Top of RECORDED DATA

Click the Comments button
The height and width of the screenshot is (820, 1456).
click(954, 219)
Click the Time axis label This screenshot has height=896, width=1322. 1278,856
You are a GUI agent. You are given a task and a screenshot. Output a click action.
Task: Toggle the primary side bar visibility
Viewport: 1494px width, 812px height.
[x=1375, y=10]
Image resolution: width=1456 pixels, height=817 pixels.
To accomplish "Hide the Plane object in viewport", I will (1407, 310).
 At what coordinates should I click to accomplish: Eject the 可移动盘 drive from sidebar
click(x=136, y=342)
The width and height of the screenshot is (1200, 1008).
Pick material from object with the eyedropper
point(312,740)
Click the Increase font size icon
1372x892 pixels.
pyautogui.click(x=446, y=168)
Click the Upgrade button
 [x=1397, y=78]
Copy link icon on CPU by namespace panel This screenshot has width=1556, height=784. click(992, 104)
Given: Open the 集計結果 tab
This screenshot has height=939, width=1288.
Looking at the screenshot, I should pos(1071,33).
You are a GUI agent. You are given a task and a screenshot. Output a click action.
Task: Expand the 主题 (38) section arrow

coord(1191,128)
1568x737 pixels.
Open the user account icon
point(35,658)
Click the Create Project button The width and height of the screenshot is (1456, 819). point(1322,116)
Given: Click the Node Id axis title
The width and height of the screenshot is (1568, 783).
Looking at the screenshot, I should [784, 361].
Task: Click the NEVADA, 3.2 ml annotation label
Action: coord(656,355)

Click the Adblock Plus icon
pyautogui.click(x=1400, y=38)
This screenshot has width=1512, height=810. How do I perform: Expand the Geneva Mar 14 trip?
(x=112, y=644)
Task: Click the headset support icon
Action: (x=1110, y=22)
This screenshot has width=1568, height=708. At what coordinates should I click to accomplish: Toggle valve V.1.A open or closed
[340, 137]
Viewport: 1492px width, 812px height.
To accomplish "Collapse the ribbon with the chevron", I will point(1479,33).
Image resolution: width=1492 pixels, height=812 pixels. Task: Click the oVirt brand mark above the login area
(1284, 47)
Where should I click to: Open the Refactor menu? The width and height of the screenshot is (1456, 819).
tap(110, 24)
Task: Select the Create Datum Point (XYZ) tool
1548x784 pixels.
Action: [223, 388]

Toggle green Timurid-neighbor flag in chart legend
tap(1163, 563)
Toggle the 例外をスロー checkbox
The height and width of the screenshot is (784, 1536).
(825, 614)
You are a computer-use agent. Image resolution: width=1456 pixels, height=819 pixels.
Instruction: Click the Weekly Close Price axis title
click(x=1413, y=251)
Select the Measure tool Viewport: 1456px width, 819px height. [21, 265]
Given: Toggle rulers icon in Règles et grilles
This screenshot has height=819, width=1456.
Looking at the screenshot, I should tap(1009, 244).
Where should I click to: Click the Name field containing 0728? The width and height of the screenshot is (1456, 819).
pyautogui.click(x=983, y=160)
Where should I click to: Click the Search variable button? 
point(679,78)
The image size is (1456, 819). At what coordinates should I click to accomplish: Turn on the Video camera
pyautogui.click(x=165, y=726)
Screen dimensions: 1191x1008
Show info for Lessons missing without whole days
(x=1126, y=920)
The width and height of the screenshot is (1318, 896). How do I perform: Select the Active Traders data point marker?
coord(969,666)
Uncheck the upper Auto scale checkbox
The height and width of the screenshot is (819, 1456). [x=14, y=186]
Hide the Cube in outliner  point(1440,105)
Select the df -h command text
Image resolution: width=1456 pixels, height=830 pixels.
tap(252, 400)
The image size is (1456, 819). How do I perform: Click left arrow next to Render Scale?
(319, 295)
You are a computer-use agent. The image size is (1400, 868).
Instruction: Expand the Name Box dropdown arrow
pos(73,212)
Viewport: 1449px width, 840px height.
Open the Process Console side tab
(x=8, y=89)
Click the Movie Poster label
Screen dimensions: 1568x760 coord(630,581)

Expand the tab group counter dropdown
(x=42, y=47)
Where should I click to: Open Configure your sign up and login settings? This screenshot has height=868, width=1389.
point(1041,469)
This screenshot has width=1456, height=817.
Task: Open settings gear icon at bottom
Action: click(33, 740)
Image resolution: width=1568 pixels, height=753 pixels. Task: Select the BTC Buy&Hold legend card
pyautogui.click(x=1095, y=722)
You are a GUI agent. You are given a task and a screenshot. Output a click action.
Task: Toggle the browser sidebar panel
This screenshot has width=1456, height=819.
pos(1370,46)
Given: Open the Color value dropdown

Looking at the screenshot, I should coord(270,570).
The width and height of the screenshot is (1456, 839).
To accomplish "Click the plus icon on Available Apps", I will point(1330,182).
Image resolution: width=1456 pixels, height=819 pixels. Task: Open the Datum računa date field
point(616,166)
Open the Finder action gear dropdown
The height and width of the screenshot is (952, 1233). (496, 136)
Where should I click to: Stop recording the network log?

Bottom of RECORDED DATA

■ **WORK ITEM**: Go through the records and set every one down exactly.

■ **YOUR SOLUTION**:
Click the Comments button
The height and width of the screenshot is (820, 1456).
click(954, 219)
Click the Time axis label This screenshot has height=896, width=1322. 1278,856
You are a GUI agent. You are given a task and a screenshot. Output a click action.
Task: Toggle the primary side bar visibility
Viewport: 1494px width, 812px height.
[x=1375, y=10]
Image resolution: width=1456 pixels, height=817 pixels.
To accomplish "Hide the Plane object in viewport", I will (1407, 310).
 At what coordinates should I click to accomplish: Eject the 可移动盘 drive from sidebar
click(x=136, y=342)
The width and height of the screenshot is (1200, 1008).
Pick material from object with the eyedropper
point(312,740)
Click the Increase font size icon
1372x892 pixels.
pyautogui.click(x=446, y=168)
Click the Upgrade button
 [x=1397, y=78]
Copy link icon on CPU by namespace panel This screenshot has width=1556, height=784. click(992, 104)
Given: Open the 集計結果 tab
This screenshot has height=939, width=1288.
Looking at the screenshot, I should pos(1071,33).
You are a GUI agent. You are given a task and a screenshot. Output a click action.
Task: Expand the 主题 (38) section arrow

coord(1191,128)
1568x737 pixels.
Open the user account icon
point(35,658)
Click the Create Project button The width and height of the screenshot is (1456, 819). point(1322,116)
Given: Click the Node Id axis title
The width and height of the screenshot is (1568, 783).
Looking at the screenshot, I should [784, 361].
Task: Click the NEVADA, 3.2 ml annotation label
Action: coord(656,355)

Click the Adblock Plus icon
pyautogui.click(x=1400, y=38)
This screenshot has width=1512, height=810. How do I perform: Expand the Geneva Mar 14 trip?
(x=112, y=644)
Task: Click the headset support icon
Action: (x=1110, y=22)
This screenshot has width=1568, height=708. At what coordinates should I click to accomplish: Toggle valve V.1.A open or closed
[340, 137]
Viewport: 1492px width, 812px height.
To accomplish "Collapse the ribbon with the chevron", I will point(1479,33).
Image resolution: width=1492 pixels, height=812 pixels. Task: Click the oVirt brand mark above the login area
(1284, 47)
Where should I click to: Open the Refactor menu? The width and height of the screenshot is (1456, 819).
tap(110, 24)
Task: Select the Create Datum Point (XYZ) tool
1548x784 pixels.
Action: [223, 388]

Toggle green Timurid-neighbor flag in chart legend
tap(1163, 563)
Toggle the 例外をスロー checkbox
The height and width of the screenshot is (784, 1536).
(825, 614)
You are a computer-use agent. Image resolution: width=1456 pixels, height=819 pixels.
Instruction: Click the Weekly Close Price axis title
click(x=1413, y=251)
Select the Measure tool Viewport: 1456px width, 819px height. [21, 265]
Given: Toggle rulers icon in Règles et grilles
This screenshot has height=819, width=1456.
Looking at the screenshot, I should tap(1009, 244).
Where should I click to: Click the Name field containing 0728? The width and height of the screenshot is (1456, 819).
pyautogui.click(x=983, y=160)
Where should I click to: Click the Search variable button? 
point(679,78)
The image size is (1456, 819). At what coordinates should I click to accomplish: Turn on the Video camera
pyautogui.click(x=165, y=726)
Screen dimensions: 1191x1008
Show info for Lessons missing without whole days
(x=1126, y=920)
The width and height of the screenshot is (1318, 896). How do I perform: Select the Active Traders data point marker?
coord(969,666)
Uncheck the upper Auto scale checkbox
The height and width of the screenshot is (819, 1456). [x=14, y=186]
Hide the Cube in outliner  point(1440,105)
Select the df -h command text
Image resolution: width=1456 pixels, height=830 pixels.
tap(252, 400)
The image size is (1456, 819). How do I perform: Click left arrow next to Render Scale?
(319, 295)
You are a computer-use agent. The image size is (1400, 868).
Instruction: Expand the Name Box dropdown arrow
pos(73,212)
Viewport: 1449px width, 840px height.
Open the Process Console side tab
(x=8, y=89)
Click the Movie Poster label
Screen dimensions: 1568x760 coord(630,581)

Expand the tab group counter dropdown
(x=42, y=47)
Where should I click to: Open Configure your sign up and login settings? This screenshot has height=868, width=1389.
point(1041,469)
This screenshot has width=1456, height=817.
Task: Open settings gear icon at bottom
Action: click(33, 740)
Image resolution: width=1568 pixels, height=753 pixels. Task: Select the BTC Buy&Hold legend card
pyautogui.click(x=1095, y=722)
You are a GUI agent. You are given a task and a screenshot. Output a click action.
Task: Toggle the browser sidebar panel
This screenshot has width=1456, height=819.
pos(1370,46)
Given: Open the Color value dropdown

Looking at the screenshot, I should coord(270,570).
The width and height of the screenshot is (1456, 839).
To accomplish "Click the plus icon on Available Apps", I will point(1330,182).
Image resolution: width=1456 pixels, height=819 pixels. Task: Open the Datum računa date field
point(616,166)
Open the Finder action gear dropdown
The height and width of the screenshot is (952, 1233). (496, 136)
Where should I click to: Stop recording the network log?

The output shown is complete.